Official meeting with Las Madres de Ashé
ELIZA SQUIBB: Shipibo Textiles: Creating economic viability and cultural visibility through craft.
Although I visited Cantagallo a few times with my contacts in GIA to meet members of the community and learn my way around, on Sunday, July 14th, it was time for me to present myself officially to the Ashé association. This would officially introduce who I was and what my research was about, and since the community is run by different association, this sort of formality is very important. Walking up to the second level of the community, through the hardware market and the narrow streets, I felt incredibly nervous, and completely out of place in a different culture, landscape, language and ethnicity. I had with me some images of my work and my official letter of introduction that had been spell-checked by two anthropologists as well as the man who ran the copy shop where I went to get it printed out. I was met by Señora Luz and she left me in the company of her cousin while she went to round up other members for the meeting. My nervousness faded away as I was quickly surrounded by teenage girls, all asking me a million questions about my family and my origins, did my parents have blue eyes too? Did I dye my hair?
When the meeting started, I was interested to discover that the first part of it had been organized by a university student to introduce Ashé to another women’s group of textile artisans from the Andes. Three women from this Andina group sat in the meeting room knitting and taking turns introducing their work. They explained that the name of their group, Mama Quilla, meaning mother moon, came from their moon-lit escape from their villages near Ayachucho. Due to terrorism, many of them fled as widows with young children and orphans. They expected help in Lima, but found none, and found themselves incredibly isolated as Quechua speakers far from their natural resources in the mountains. They tried different forms of cleaning jobs that made them sick, and they eventually found support through the church, literacy programs, and training programs. They started making arpilleras, and have become well known for that, even receiving commissions for mural sized arpilleras. They ended this passionate speech by talking about the importance of working together as women and as mothers, sharing stories of trauma, violence and suffering, to salir adelante, to progress, recover and live happily.

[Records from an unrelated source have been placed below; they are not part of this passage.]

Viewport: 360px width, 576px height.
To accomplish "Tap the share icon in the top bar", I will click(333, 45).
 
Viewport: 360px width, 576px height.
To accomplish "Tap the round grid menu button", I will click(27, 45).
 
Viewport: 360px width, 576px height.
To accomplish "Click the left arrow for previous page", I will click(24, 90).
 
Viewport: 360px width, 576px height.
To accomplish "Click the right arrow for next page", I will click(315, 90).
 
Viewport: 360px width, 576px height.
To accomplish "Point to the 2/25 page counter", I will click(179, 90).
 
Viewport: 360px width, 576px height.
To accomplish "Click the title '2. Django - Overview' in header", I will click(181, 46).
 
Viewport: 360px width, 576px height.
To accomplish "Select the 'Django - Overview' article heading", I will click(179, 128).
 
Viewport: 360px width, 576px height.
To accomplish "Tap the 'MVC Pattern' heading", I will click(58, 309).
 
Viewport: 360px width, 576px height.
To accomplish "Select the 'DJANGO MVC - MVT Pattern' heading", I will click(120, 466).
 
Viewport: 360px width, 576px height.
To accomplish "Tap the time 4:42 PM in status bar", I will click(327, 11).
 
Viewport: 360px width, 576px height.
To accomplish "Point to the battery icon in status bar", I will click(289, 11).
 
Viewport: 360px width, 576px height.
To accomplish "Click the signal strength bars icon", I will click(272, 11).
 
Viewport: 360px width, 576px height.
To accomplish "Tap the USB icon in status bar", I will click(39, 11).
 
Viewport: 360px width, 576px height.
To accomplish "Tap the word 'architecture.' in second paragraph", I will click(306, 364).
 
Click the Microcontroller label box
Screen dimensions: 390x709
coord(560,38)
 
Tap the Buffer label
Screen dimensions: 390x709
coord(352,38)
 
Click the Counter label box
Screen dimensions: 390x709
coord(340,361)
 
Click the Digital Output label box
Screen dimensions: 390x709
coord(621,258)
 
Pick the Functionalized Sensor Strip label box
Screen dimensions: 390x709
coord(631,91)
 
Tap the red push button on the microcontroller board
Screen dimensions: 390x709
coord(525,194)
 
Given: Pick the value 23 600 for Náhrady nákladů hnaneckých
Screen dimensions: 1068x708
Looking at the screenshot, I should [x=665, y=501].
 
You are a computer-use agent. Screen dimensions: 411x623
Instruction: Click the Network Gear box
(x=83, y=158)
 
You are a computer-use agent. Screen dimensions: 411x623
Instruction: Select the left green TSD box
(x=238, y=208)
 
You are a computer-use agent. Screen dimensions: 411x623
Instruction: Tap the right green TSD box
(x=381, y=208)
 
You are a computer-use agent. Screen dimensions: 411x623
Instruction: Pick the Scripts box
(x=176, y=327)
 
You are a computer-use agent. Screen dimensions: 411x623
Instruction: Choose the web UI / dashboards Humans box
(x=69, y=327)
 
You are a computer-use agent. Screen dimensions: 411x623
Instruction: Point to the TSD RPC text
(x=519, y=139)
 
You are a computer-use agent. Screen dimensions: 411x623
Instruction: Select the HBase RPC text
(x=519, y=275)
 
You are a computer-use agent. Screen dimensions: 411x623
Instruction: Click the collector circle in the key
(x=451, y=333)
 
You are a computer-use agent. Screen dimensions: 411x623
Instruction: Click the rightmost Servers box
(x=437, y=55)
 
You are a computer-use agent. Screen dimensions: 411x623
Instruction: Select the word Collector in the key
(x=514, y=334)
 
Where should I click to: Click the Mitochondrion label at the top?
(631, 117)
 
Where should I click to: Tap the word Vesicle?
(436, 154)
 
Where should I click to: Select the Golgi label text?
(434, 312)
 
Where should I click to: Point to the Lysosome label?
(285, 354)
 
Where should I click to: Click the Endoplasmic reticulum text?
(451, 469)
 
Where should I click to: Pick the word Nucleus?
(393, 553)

(Their website shows some of the arpilleras that portray the violence they suffered)
Although Senora Luz translated much of what was being said into Shipibo, some of the madres of Ashé looked very tired. Luz, in turn, mentioned briefly that there had been incidents of violence that had contributed to the dislocation of some Shipibo from their native villages, but the Shipiba women didn’t speak as openly about this as the Mama Quilla group had. They decided that they would set up a future meeting to exchange techniques; the Andina women had a loom, and the Shipiba were very interested in learning new textile techniques and understanding how the loom worked.
Once the Mama Quilla group left, we closed our circle of chairs until it was only me and seven madres. The total group numbers 18 madres, but many women were out selling their textiles and therefore not in attendance. I introduced myself and shared the pictures of my work, which were handed around with interest. Luz read my letter and translated for the group, and they proceeded to have a long, animated discussion in Shipibo in which all members participated, and not everyone seemed to agree. Although there were a few words in Castellano thrown into the discussion, it was definitely not enough for me to understand what they were talking about. Eventually, they explained to me that they had lingering feelings of frustration because so many people had come to them claiming that they wanted to learn about Shipibo culture and textile techniques, promising to help the madres, but in the end, people never kept these promises. “People come, and we show them our textiles, and they take pictures, and we see these pictures on their websites, but what good does that do us? They always leave without doing what they said they would do!”
This frank and honest statement allowed us to continue our discussion with the utmost clarity of intention. I explained that I was a student, and I didn’t yet have a full understanding of the problems they had or what they might need help with, of course, it is important to me to help, but I have to understand how they work, and when we find something that I can help them with that’s feasible in the time frame, then I will do it, no matter what, and not leave until it’s done! They explained to me that what they need most is a secure market, their only opportunities to sell come from occasional fairs and working as walking street vendors in the city center. We talked about possible opportunities for craft markets in the US, and I explained that I didn’t know much about this, but I can help them research and email questions. I also thought of a technique workshop that I could do with them, because they are very interested in learning new techniques. We decided that we would meet again to continue the discussion when all the madres could be present. They all accompanied me through the narrow streets to the central square, but before leaving, they took me to Fidelia’s house to show me her textiles. In the tiny living room, all the walls were covered with embroidered and painted cloths. In this less-formal environment, I was able to talk with Fidelia about how she sells her textiles, and how she explains her culture to the people who buy them. Needless to say, I did not take any pictures!
The ride home, on two different combis, was wonderfully uneventful. I did not get lost, receive counterfeit money, or any other such adventures. I don’t think I can accurately describe the impression that this meeting had on me, and my mind was churning for days, making plans, and coming up with ideas. I was looking for ways that artisans exercise their agency as creators of their own culture and craft, and I found myself right in the middle of it.